### What the task requires
Transcribe all the material exactly. Leave every line as it is.

### Task inputs
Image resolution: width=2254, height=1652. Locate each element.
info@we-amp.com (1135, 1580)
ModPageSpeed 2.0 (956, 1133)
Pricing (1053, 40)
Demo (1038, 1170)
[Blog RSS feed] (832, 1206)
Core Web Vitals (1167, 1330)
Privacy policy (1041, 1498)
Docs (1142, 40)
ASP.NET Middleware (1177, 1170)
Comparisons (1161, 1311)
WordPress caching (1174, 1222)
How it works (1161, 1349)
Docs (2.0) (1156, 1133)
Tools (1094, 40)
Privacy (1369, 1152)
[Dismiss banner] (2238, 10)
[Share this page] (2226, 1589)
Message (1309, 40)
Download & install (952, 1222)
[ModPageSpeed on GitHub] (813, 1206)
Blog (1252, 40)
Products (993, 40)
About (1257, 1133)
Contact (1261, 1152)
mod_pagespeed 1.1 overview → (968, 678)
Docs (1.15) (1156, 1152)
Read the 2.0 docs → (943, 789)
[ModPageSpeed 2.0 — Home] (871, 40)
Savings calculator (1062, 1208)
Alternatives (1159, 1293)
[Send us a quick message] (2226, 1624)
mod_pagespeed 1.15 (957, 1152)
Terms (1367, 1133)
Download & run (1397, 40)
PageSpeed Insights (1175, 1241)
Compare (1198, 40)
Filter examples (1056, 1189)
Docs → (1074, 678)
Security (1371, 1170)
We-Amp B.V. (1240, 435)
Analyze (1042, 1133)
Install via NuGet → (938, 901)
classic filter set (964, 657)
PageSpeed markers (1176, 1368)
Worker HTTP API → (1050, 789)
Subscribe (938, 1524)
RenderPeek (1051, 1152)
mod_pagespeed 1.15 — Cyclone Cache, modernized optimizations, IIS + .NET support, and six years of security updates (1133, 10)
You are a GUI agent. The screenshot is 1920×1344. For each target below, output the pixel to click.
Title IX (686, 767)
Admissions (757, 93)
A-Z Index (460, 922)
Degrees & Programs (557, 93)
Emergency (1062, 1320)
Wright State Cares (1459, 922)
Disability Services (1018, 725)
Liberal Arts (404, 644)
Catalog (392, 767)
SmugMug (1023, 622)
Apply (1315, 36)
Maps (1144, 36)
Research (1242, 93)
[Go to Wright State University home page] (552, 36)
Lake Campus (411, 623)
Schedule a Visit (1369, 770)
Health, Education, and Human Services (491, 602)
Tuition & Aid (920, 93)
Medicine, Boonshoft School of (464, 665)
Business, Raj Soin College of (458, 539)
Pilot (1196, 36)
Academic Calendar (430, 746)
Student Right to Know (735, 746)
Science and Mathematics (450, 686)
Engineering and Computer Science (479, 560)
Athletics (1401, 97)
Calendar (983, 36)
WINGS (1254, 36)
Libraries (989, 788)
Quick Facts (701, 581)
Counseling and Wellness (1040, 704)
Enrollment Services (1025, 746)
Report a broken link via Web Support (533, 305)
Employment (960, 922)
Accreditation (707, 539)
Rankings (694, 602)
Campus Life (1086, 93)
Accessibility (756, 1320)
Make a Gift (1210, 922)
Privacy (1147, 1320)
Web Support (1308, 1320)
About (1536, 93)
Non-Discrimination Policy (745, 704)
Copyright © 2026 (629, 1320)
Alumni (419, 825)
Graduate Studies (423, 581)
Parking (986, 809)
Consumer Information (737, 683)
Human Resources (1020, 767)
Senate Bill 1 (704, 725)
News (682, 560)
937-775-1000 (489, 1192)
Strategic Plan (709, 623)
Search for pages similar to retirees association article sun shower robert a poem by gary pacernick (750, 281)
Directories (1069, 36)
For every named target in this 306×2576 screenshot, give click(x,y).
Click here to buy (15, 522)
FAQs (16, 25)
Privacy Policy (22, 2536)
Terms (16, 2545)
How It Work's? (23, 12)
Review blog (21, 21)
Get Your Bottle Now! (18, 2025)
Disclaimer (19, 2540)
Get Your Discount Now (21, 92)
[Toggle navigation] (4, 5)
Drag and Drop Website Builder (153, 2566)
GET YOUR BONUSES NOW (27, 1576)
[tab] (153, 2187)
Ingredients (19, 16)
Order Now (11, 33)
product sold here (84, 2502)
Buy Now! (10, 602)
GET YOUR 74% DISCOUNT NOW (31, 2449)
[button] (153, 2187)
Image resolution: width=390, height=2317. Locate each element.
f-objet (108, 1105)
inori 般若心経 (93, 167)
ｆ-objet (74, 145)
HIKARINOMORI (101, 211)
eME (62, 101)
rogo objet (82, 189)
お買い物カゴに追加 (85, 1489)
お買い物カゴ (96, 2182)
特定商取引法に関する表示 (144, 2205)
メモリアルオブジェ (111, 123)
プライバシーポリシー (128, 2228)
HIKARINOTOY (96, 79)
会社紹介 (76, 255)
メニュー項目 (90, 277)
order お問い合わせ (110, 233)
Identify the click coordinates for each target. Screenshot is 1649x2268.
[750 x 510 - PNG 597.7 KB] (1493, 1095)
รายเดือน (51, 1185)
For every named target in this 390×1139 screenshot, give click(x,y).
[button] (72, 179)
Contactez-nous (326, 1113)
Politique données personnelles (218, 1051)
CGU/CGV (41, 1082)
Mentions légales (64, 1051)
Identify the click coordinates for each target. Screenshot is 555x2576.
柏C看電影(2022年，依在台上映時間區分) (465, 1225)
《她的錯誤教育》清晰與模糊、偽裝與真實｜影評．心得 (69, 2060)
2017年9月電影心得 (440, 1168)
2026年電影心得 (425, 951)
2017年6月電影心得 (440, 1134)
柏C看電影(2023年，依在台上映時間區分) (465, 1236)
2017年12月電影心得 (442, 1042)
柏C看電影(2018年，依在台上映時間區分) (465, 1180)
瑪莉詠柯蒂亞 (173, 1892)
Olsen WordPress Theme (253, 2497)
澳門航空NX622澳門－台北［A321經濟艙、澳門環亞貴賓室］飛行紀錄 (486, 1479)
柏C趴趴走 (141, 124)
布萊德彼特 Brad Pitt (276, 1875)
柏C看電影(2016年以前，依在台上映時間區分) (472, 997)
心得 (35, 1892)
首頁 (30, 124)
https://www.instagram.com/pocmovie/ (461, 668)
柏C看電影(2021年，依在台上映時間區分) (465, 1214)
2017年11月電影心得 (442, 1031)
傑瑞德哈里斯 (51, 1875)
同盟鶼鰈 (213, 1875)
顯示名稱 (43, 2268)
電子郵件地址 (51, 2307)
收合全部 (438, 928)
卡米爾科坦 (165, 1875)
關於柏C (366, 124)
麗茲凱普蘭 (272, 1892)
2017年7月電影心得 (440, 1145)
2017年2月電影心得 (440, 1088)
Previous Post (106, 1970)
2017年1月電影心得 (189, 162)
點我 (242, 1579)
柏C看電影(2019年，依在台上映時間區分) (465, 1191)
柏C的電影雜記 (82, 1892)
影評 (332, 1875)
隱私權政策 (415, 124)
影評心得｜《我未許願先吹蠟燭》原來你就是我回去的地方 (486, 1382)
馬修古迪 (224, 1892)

### Written reply
Image resolution: width=2254, height=1652. Locate each element.
info@we-amp.com (1135, 1580)
ModPageSpeed 2.0 (956, 1133)
Pricing (1053, 40)
Demo (1038, 1170)
[Blog RSS feed] (832, 1206)
Core Web Vitals (1167, 1330)
Privacy policy (1041, 1498)
Docs (1142, 40)
ASP.NET Middleware (1177, 1170)
Comparisons (1161, 1311)
WordPress caching (1174, 1222)
How it works (1161, 1349)
Docs (2.0) (1156, 1133)
Tools (1094, 40)
Privacy (1369, 1152)
[Dismiss banner] (2238, 10)
[Share this page] (2226, 1589)
Message (1309, 40)
Download & install (952, 1222)
[ModPageSpeed on GitHub] (813, 1206)
Blog (1252, 40)
Products (993, 40)
About (1257, 1133)
Contact (1261, 1152)
mod_pagespeed 1.1 overview → (968, 678)
Docs (1.15) (1156, 1152)
Read the 2.0 docs → (943, 789)
[ModPageSpeed 2.0 — Home] (871, 40)
Savings calculator (1062, 1208)
Alternatives (1159, 1293)
[Send us a quick message] (2226, 1624)
mod_pagespeed 1.15 (957, 1152)
Terms (1367, 1133)
Download & run (1397, 40)
PageSpeed Insights (1175, 1241)
Compare (1198, 40)
Filter examples (1056, 1189)
Docs → (1074, 678)
Security (1371, 1170)
We-Amp B.V. (1240, 435)
Analyze (1042, 1133)
Install via NuGet → (938, 901)
classic filter set (964, 657)
PageSpeed markers (1176, 1368)
Worker HTTP API → (1050, 789)
Subscribe (938, 1524)
RenderPeek (1051, 1152)
mod_pagespeed 1.15 — Cyclone Cache, modernized optimizations, IIS + .NET support, and six years of security updates (1133, 10)
You are a GUI agent. The screenshot is 1920×1344. For each target below, output the pixel to click.
Title IX (686, 767)
Admissions (757, 93)
A-Z Index (460, 922)
Degrees & Programs (557, 93)
Emergency (1062, 1320)
Wright State Cares (1459, 922)
Disability Services (1018, 725)
Liberal Arts (404, 644)
Catalog (392, 767)
SmugMug (1023, 622)
Apply (1315, 36)
Maps (1144, 36)
Research (1242, 93)
[Go to Wright State University home page] (552, 36)
Lake Campus (411, 623)
Schedule a Visit (1369, 770)
Health, Education, and Human Services (491, 602)
Tuition & Aid (920, 93)
Medicine, Boonshoft School of (464, 665)
Business, Raj Soin College of (458, 539)
Pilot (1196, 36)
Academic Calendar (430, 746)
Student Right to Know (735, 746)
Science and Mathematics (450, 686)
Engineering and Computer Science (479, 560)
Athletics (1401, 97)
Calendar (983, 36)
WINGS (1254, 36)
Libraries (989, 788)
Quick Facts (701, 581)
Counseling and Wellness (1040, 704)
Enrollment Services (1025, 746)
Report a broken link via Web Support (533, 305)
Employment (960, 922)
Accreditation (707, 539)
Rankings (694, 602)
Campus Life (1086, 93)
Accessibility (756, 1320)
Make a Gift (1210, 922)
Privacy (1147, 1320)
Web Support (1308, 1320)
About (1536, 93)
Non-Discrimination Policy (745, 704)
Copyright © 2026 (629, 1320)
Alumni (419, 825)
Graduate Studies (423, 581)
Parking (986, 809)
Consumer Information (737, 683)
Human Resources (1020, 767)
Senate Bill 1 (704, 725)
News (682, 560)
937-775-1000 (489, 1192)
Strategic Plan (709, 623)
Search for pages similar to retirees association article sun shower robert a poem by gary pacernick (750, 281)
Directories (1069, 36)
For every named target in this 306×2576 screenshot, give click(x,y).
Click here to buy (15, 522)
FAQs (16, 25)
Privacy Policy (22, 2536)
Terms (16, 2545)
How It Work's? (23, 12)
Review blog (21, 21)
Get Your Bottle Now! (18, 2025)
Disclaimer (19, 2540)
Get Your Discount Now (21, 92)
[Toggle navigation] (4, 5)
Drag and Drop Website Builder (153, 2566)
GET YOUR BONUSES NOW (27, 1576)
[tab] (153, 2187)
Ingredients (19, 16)
Order Now (11, 33)
product sold here (84, 2502)
Buy Now! (10, 602)
GET YOUR 74% DISCOUNT NOW (31, 2449)
[button] (153, 2187)
Image resolution: width=390, height=2317. Locate each element.
f-objet (108, 1105)
inori 般若心経 (93, 167)
ｆ-objet (74, 145)
HIKARINOMORI (101, 211)
eME (62, 101)
rogo objet (82, 189)
お買い物カゴに追加 (85, 1489)
お買い物カゴ (96, 2182)
特定商取引法に関する表示 (144, 2205)
メモリアルオブジェ (111, 123)
プライバシーポリシー (128, 2228)
HIKARINOTOY (96, 79)
会社紹介 (76, 255)
メニュー項目 (90, 277)
order お問い合わせ (110, 233)
Identify the click coordinates for each target. Screenshot is 1649x2268.
[750 x 510 - PNG 597.7 KB] (1493, 1095)
รายเดือน (51, 1185)
For every named target in this 390×1139 screenshot, give click(x,y).
[button] (72, 179)
Contactez-nous (326, 1113)
Politique données personnelles (218, 1051)
CGU/CGV (41, 1082)
Mentions légales (64, 1051)
Identify the click coordinates for each target. Screenshot is 555x2576.
柏C看電影(2022年，依在台上映時間區分) (465, 1225)
《她的錯誤教育》清晰與模糊、偽裝與真實｜影評．心得 (69, 2060)
2017年9月電影心得 (440, 1168)
2026年電影心得 (425, 951)
2017年6月電影心得 (440, 1134)
柏C看電影(2023年，依在台上映時間區分) (465, 1236)
2017年12月電影心得 (442, 1042)
柏C看電影(2018年，依在台上映時間區分) (465, 1180)
瑪莉詠柯蒂亞 (173, 1892)
Olsen WordPress Theme (253, 2497)
澳門航空NX622澳門－台北［A321經濟艙、澳門環亞貴賓室］飛行紀錄 (486, 1479)
柏C趴趴走 (141, 124)
布萊德彼特 Brad Pitt (276, 1875)
柏C看電影(2016年以前，依在台上映時間區分) (472, 997)
心得 (35, 1892)
首頁 (30, 124)
https://www.instagram.com/pocmovie/ (461, 668)
柏C看電影(2021年，依在台上映時間區分) (465, 1214)
2017年11月電影心得 (442, 1031)
傑瑞德哈里斯 (51, 1875)
同盟鶼鰈 (213, 1875)
顯示名稱 (43, 2268)
電子郵件地址 (51, 2307)
收合全部 (438, 928)
卡米爾科坦 (165, 1875)
關於柏C (366, 124)
麗茲凱普蘭 (272, 1892)
2017年7月電影心得 (440, 1145)
2017年2月電影心得 (440, 1088)
Previous Post (106, 1970)
2017年1月電影心得 (189, 162)
點我 (242, 1579)
柏C看電影(2019年，依在台上映時間區分) (465, 1191)
柏C的電影雜記 (82, 1892)
影評 (332, 1875)
隱私權政策 (415, 124)
影評心得｜《我未許願先吹蠟燭》原來你就是我回去的地方 (486, 1382)
馬修古迪 (224, 1892)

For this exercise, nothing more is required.